The current GOP plan, in the main, is to raise the threshold for full-time work to 40 hours. That may be a more reasonable definition, but there are more Americans who work 40 hours a week or a bit more than there are who work just over 30 hours. The proposal risks, theoretically, cuts to the working hours of many more workers. Research by the Obamacare-friendly Commonwealth Fund seems to support this argument; the CBO did not look at the question closely but predicts little total shift in hours either way.
Republicans also propose to change how the law calculates the number of employees a business has, exempting more small businesses from the mandate. While this can only have a salutary effect for workers and wages, there’s little reason not to go much further and repeal the entire mandate.
Repealing a substantial tax on full-time work will increase the supply of labor and the demand for it — both, as it happens, indicators on which the American economy continues to struggle.
One downside to repealing the mandate entirely is that it’s expected to slightly decrease the number of workers with private-insurance coverage and increase the number on Medicaid. Yet the CBO now projects that the proposed Republican plan will have a similar effect without getting rid of the mandate.
There seem to be two plausible reasons to avoid repealing the mandate: Its fines generate a not-insubstantial amount of revenue, so repealing it will increase the federal deficit (estimates range from $46 billion to $149 billion over the next ten years). But the CBO scores the 40-hour-work-week plan as raising the deficit by about $53 billion, and Republicans are not planning to pay for it.
There are plenty of sensible ways to do so, though Democrats, some of whom can be enlisted in getting rid of the mandate, will not like many of them. (The terms of the Medicaid expansion, intended to entice states into expanding their entitlements, could be made a tad less generous, for instance.) The most fiscally responsible thing to do is to dismantle Obamacare, of course. But in the meantime, Republicans should not balk at slightly widening the deficit by repealing a tax on work.

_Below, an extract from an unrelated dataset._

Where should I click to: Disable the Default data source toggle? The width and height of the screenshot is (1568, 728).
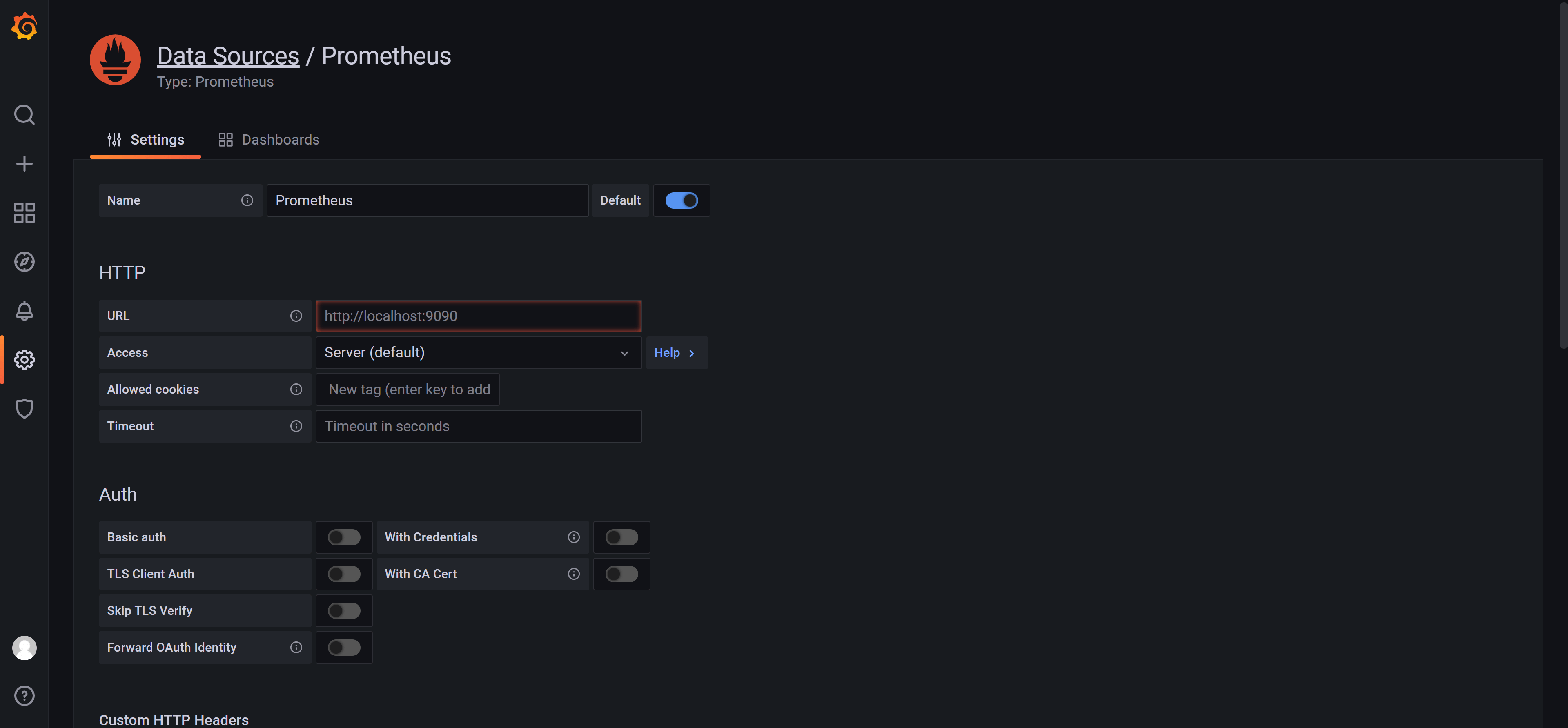[x=681, y=200]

The other issue is that some worry about the appearance of repealing a mandate on businesses while leaving the much more unpopular mandate on individuals intact. But Republicans should be trying to get rid of both. Repealing the employer mandate just stands a much better chance of becoming law during President Obama’s final two years in office.
It is one of the relatively few steps toward repealing Obamacare of which that can be said. Republicans won the 2014 elections handily on the grounds that they would seize such opportunities, not waste them.